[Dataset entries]
************

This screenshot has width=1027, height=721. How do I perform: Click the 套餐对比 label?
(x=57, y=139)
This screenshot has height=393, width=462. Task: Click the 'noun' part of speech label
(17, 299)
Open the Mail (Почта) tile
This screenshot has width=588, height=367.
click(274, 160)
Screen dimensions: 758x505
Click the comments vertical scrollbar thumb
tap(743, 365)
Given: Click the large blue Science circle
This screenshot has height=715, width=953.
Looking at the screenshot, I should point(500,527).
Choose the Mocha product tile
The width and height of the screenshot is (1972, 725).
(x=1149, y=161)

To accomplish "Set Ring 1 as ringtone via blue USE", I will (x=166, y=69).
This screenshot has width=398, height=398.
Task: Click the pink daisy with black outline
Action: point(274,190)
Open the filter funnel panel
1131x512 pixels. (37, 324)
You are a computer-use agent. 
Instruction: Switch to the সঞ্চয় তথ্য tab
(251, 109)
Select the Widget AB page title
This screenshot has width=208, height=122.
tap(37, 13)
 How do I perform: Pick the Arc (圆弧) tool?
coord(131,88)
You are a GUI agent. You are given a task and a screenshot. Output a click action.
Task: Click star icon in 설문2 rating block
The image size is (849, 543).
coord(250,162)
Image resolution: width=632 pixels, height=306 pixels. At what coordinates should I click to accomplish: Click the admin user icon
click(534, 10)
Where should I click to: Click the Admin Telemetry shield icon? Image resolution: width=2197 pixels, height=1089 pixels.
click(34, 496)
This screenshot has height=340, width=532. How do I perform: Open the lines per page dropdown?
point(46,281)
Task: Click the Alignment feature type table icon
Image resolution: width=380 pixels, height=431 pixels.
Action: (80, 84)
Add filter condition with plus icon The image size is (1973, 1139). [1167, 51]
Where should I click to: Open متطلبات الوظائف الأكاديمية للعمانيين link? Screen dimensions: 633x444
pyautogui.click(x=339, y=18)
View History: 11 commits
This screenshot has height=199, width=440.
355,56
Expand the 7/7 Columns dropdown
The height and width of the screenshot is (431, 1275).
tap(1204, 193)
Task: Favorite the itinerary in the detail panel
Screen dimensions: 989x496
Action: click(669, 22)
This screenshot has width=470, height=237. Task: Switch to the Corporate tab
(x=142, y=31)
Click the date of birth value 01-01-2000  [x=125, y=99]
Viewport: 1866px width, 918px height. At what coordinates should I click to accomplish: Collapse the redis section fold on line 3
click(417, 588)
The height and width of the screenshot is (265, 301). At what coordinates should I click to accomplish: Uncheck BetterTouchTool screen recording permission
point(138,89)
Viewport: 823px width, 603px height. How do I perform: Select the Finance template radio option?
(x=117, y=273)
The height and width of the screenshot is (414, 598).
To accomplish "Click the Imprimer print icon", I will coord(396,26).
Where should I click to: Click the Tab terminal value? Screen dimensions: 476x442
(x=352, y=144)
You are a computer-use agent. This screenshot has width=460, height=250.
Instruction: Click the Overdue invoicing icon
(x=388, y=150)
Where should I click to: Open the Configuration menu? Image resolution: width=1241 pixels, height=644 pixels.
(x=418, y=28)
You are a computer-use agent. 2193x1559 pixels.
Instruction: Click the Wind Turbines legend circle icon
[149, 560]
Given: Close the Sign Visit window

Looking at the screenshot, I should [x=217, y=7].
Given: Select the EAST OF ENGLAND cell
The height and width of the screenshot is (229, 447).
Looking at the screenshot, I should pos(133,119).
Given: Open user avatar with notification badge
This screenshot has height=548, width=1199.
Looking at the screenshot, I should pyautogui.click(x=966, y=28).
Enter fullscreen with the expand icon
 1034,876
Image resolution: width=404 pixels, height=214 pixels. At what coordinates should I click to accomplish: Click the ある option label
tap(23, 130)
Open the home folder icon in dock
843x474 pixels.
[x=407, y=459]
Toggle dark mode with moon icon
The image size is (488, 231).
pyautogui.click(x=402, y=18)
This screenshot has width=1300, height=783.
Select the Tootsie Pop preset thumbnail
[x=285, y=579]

************

▸ GIVEN INSTRUCTION
Reproduce all of the records above, changing "Where should I click to" to "Where do I click to" each time it occurs and leaving everything else the same.

▸ RESULT BELOW
This screenshot has width=1027, height=721. How do I perform: Click the 套餐对比 label?
(x=57, y=139)
This screenshot has height=393, width=462. Task: Click the 'noun' part of speech label
(17, 299)
Open the Mail (Почта) tile
This screenshot has width=588, height=367.
click(274, 160)
Screen dimensions: 758x505
Click the comments vertical scrollbar thumb
tap(743, 365)
Given: Click the large blue Science circle
This screenshot has height=715, width=953.
Looking at the screenshot, I should point(500,527).
Choose the Mocha product tile
The width and height of the screenshot is (1972, 725).
(x=1149, y=161)

To accomplish "Set Ring 1 as ringtone via blue USE", I will (x=166, y=69).
This screenshot has width=398, height=398.
Task: Click the pink daisy with black outline
Action: point(274,190)
Open the filter funnel panel
1131x512 pixels. (37, 324)
You are a computer-use agent. 
Instruction: Switch to the সঞ্চয় তথ্য tab
(251, 109)
Select the Widget AB page title
This screenshot has width=208, height=122.
tap(37, 13)
 How do I perform: Pick the Arc (圆弧) tool?
coord(131,88)
You are a GUI agent. You are given a task and a screenshot. Output a click action.
Task: Click star icon in 설문2 rating block
The image size is (849, 543).
coord(250,162)
Image resolution: width=632 pixels, height=306 pixels. At what coordinates should I click to accomplish: Click the admin user icon
click(534, 10)
Where do I click to: Click the Admin Telemetry shield icon? Image resolution: width=2197 pixels, height=1089 pixels.
click(34, 496)
This screenshot has height=340, width=532. How do I perform: Open the lines per page dropdown?
point(46,281)
Task: Click the Alignment feature type table icon
Image resolution: width=380 pixels, height=431 pixels.
Action: (80, 84)
Add filter condition with plus icon The image size is (1973, 1139). [1167, 51]
Where do I click to: Open متطلبات الوظائف الأكاديمية للعمانيين link? Screen dimensions: 633x444
pyautogui.click(x=339, y=18)
View History: 11 commits
This screenshot has height=199, width=440.
355,56
Expand the 7/7 Columns dropdown
The height and width of the screenshot is (431, 1275).
tap(1204, 193)
Task: Favorite the itinerary in the detail panel
Screen dimensions: 989x496
Action: click(669, 22)
This screenshot has width=470, height=237. Task: Switch to the Corporate tab
(x=142, y=31)
Click the date of birth value 01-01-2000  [x=125, y=99]
Viewport: 1866px width, 918px height. At what coordinates should I click to accomplish: Collapse the redis section fold on line 3
click(417, 588)
The height and width of the screenshot is (265, 301). At what coordinates should I click to accomplish: Uncheck BetterTouchTool screen recording permission
point(138,89)
Viewport: 823px width, 603px height. How do I perform: Select the Finance template radio option?
(x=117, y=273)
The height and width of the screenshot is (414, 598).
To accomplish "Click the Imprimer print icon", I will coord(396,26).
Where do I click to: Click the Tab terminal value? Screen dimensions: 476x442
(x=352, y=144)
You are a computer-use agent. This screenshot has width=460, height=250.
Instruction: Click the Overdue invoicing icon
(x=388, y=150)
Where do I click to: Open the Configuration menu? Image resolution: width=1241 pixels, height=644 pixels.
(x=418, y=28)
You are a computer-use agent. 2193x1559 pixels.
Instruction: Click the Wind Turbines legend circle icon
[149, 560]
Given: Close the Sign Visit window

Looking at the screenshot, I should [x=217, y=7].
Given: Select the EAST OF ENGLAND cell
The height and width of the screenshot is (229, 447).
Looking at the screenshot, I should pos(133,119).
Given: Open user avatar with notification badge
This screenshot has height=548, width=1199.
Looking at the screenshot, I should pyautogui.click(x=966, y=28).
Enter fullscreen with the expand icon
 1034,876
Image resolution: width=404 pixels, height=214 pixels. At what coordinates should I click to accomplish: Click the ある option label
tap(23, 130)
Open the home folder icon in dock
843x474 pixels.
[x=407, y=459]
Toggle dark mode with moon icon
The image size is (488, 231).
pyautogui.click(x=402, y=18)
This screenshot has width=1300, height=783.
Select the Tootsie Pop preset thumbnail
[x=285, y=579]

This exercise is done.